The persistent theme is that the the declining trade volume and MTU (Monthly transacting users) are hurting Coinbase.

Trading revenue accounts for 87% of overall revenue, the rest in subscription and service revenue, mostly in blockchain reward from staking.

Retail only accounts for 23% of trading volume, but it accounts for 95% of trading revenue- Retail actually pays 14x the fee compared to institutional. Not much revenue is generated from institutional clients even though they dominate the trading volume because they receive deep discount for executing large trade, bringing in the flow, proving liquidity and acting as market makers.
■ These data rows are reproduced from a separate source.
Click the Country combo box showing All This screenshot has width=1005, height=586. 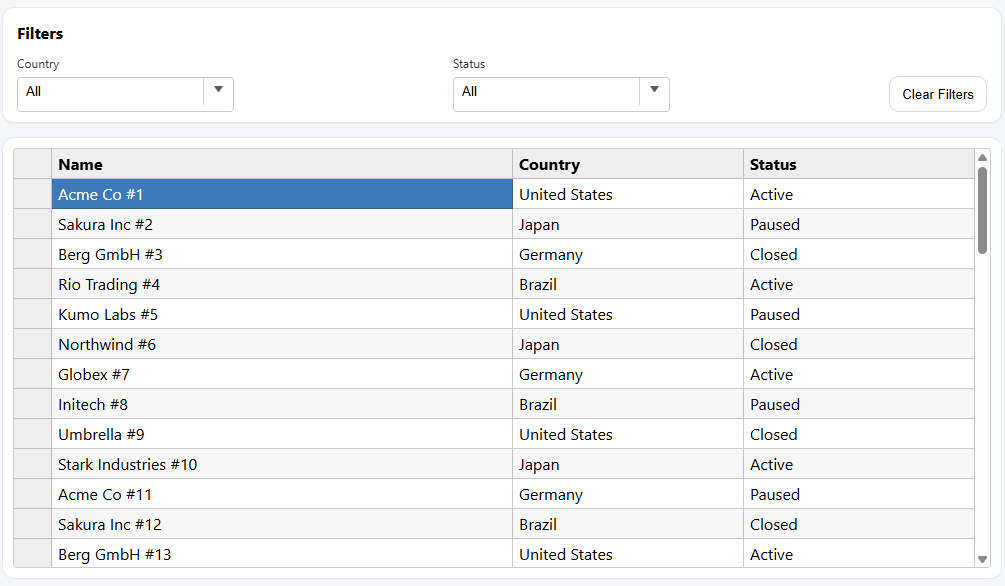[x=110, y=92]
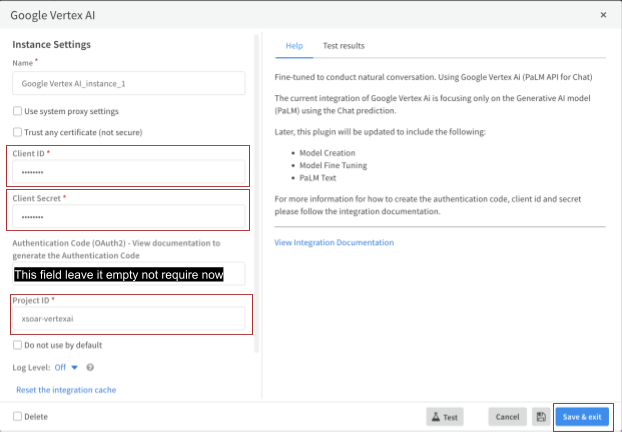This screenshot has height=432, width=622.
Task: Focus the Client ID field
Action: [x=128, y=173]
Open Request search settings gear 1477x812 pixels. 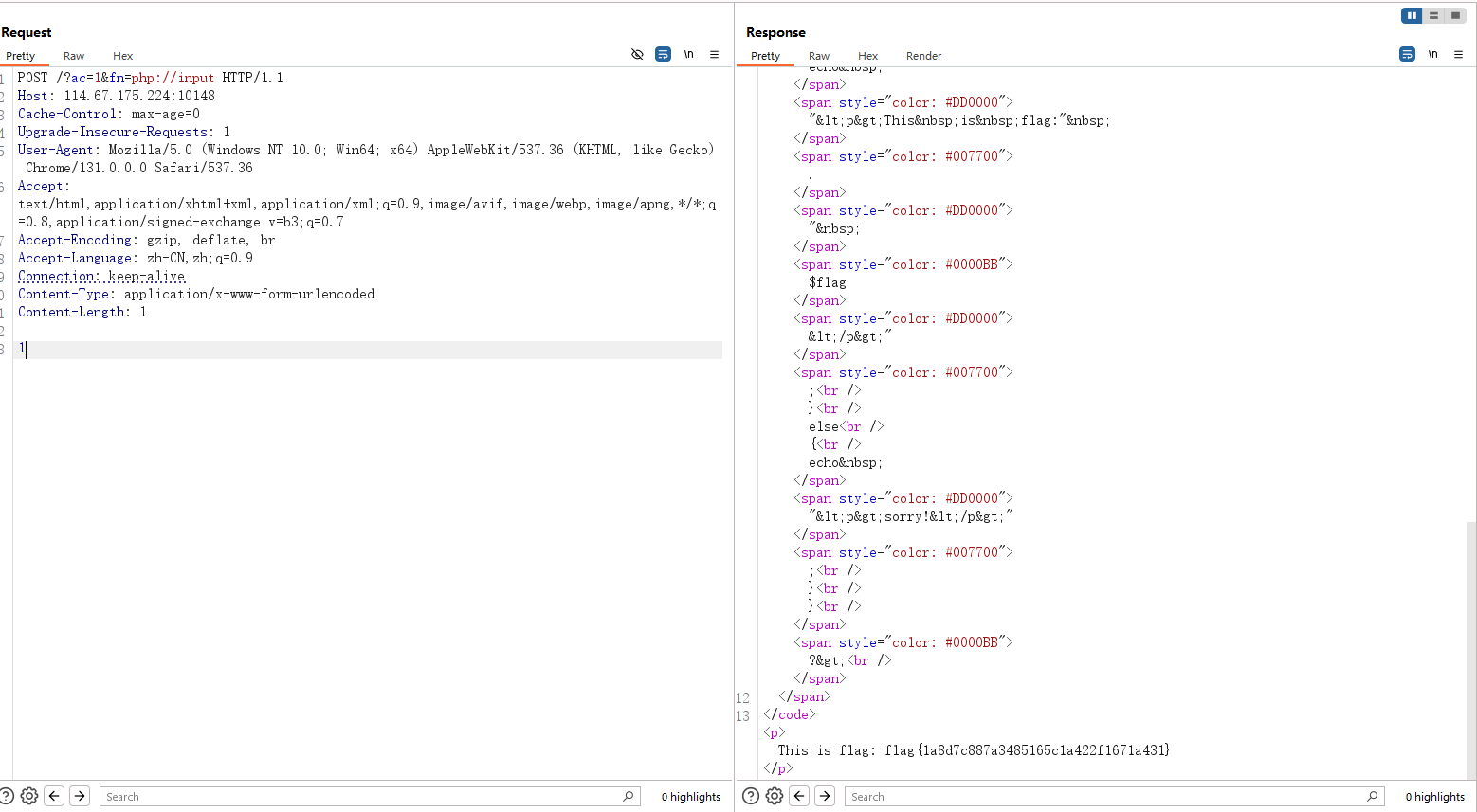tap(29, 796)
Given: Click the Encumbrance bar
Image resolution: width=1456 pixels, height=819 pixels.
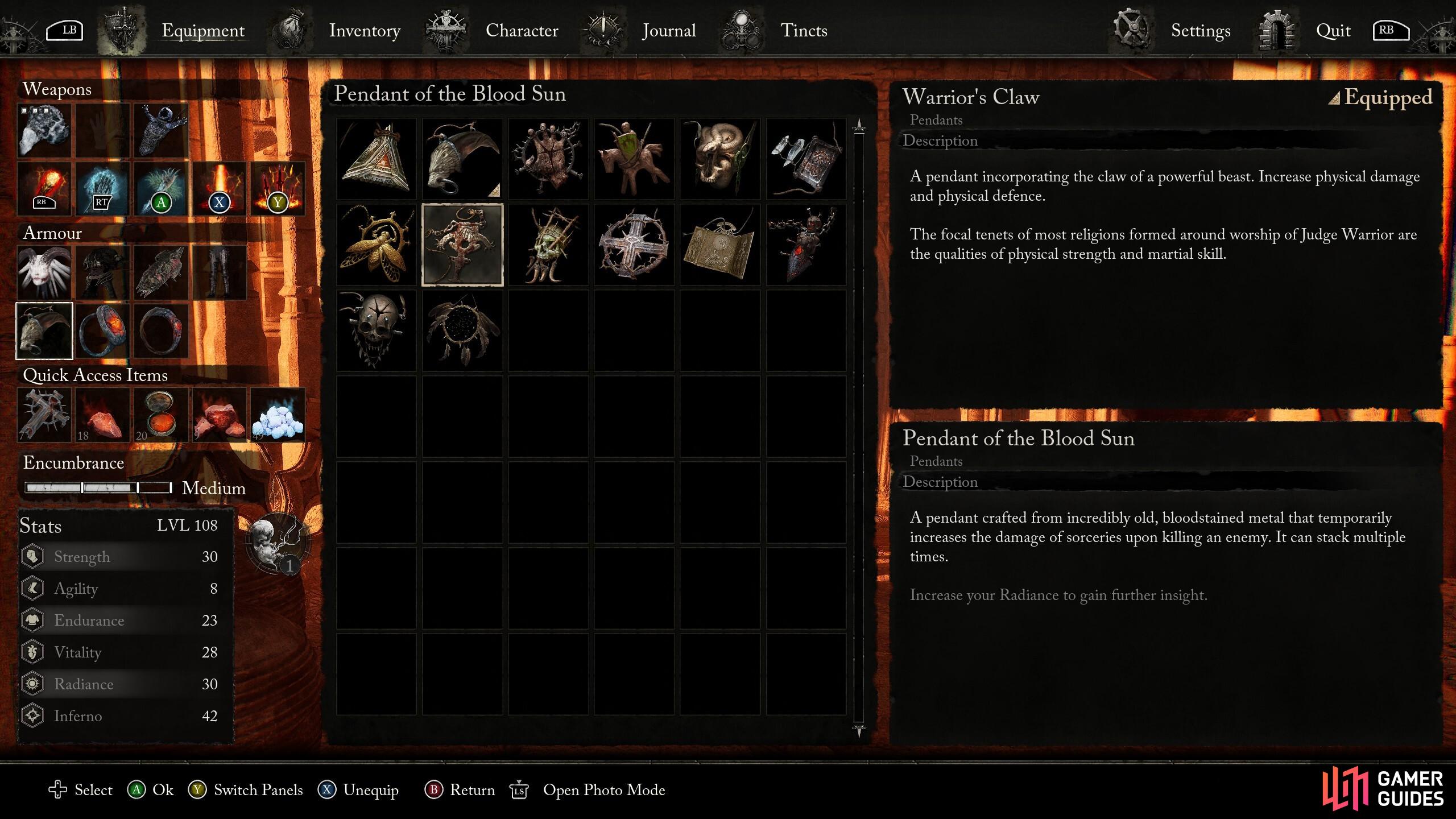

As soon as there’s some regulatory clarity, trading fee erosion can happen when bigger financial institutions and banks decide to enter the space, leading to the race to the bottom effect.

Decline in retail trading volume while Institutional trading volume actually went up during the same time- Altcoins now account for fully 55% of transaction volumes and they are likely contributing to the rapid decline of retail transaction volume. Retails trade a lot of altcoins during the bull market and they stop trading altcoins in bearish market or when the volatility is low. Institutionals, on the other hands, trade mostly in Bitcoin and Ethereum and their trading volume is less affected by the market downturn. One could argue that this is the downside of adding more risky assets on the platform as it adds more volatility during the bear market, though these same assets flourish and bring in a lot of revenue during the bull market. Therefore, it’s a double edged sword.

Increase in verified users and MTU may not translate to increase in ATRPU- Increasingly, users are engaging in more non-trading activities such as yield-generating staking which generates far less revenue than high-fee trading activities. This is not necessarily a bad thing as Coinbase has always been pushing for a more diversified revenue stream.


In summary, Coinbase will likely continue to have more verified users, but even if those verified users become MTU, it may still experience the decline in revenue and ATRPU because of the decline in retail trading volume, trading activity and trading fee unless Coinbase can somehow find ways to extract more revenues from institutional clients and increase the percentage of the subscription and service revenue in total revenue.

The downside-

Weakening guidance as the company anticipated further decline in trading volume and MTU in 2022

Horizontal analysis revealed that Equity-Based Compensation (EBC) and SG&A ballooned while revenue suffered this quarter, leading to the weakening operating leverage. This concern is somewhat addressed during the recent 18% layoff as Coinbase aims to keep the EBITDA loss around 500 mil in the face of decline ATRPU, NOPAT and FCF.

Impairment cost rule means Coinbase could suffer more non-cash loss on its crypto asset investment in the near future if the market selloff triggered by the Terra/Luna debacle and over-leverage unwind continues.

Despite the strong balance sheet, customer custodial funds account for nearly 50% of the total asset, making Coinbase susceptible to the potential bank run risk.

Coinbase recently filed shelf registration statement with the SEC. Just a minor concern as It has no intention to issue any new stocks anytime soon.

Structural and ecosystem risk- Coinbase has strong interdependent and venture capital relationship with many crypto firms it invests and supports in its venture portfolio. Any insolvency and liquidity issues these firms experience during the prolonged bear crypto market could potentially have the negative impact on Coinbase’s operation.

In summary, Coinbase has never been hit by bad macro environment and crypto downturn at the same time. In order for it to navigate through the current bear crypto market, Coinbase needs to apply the combination of financial prudence and execution nimbleness while making sure the development of high-priority product and service can continue unaffected.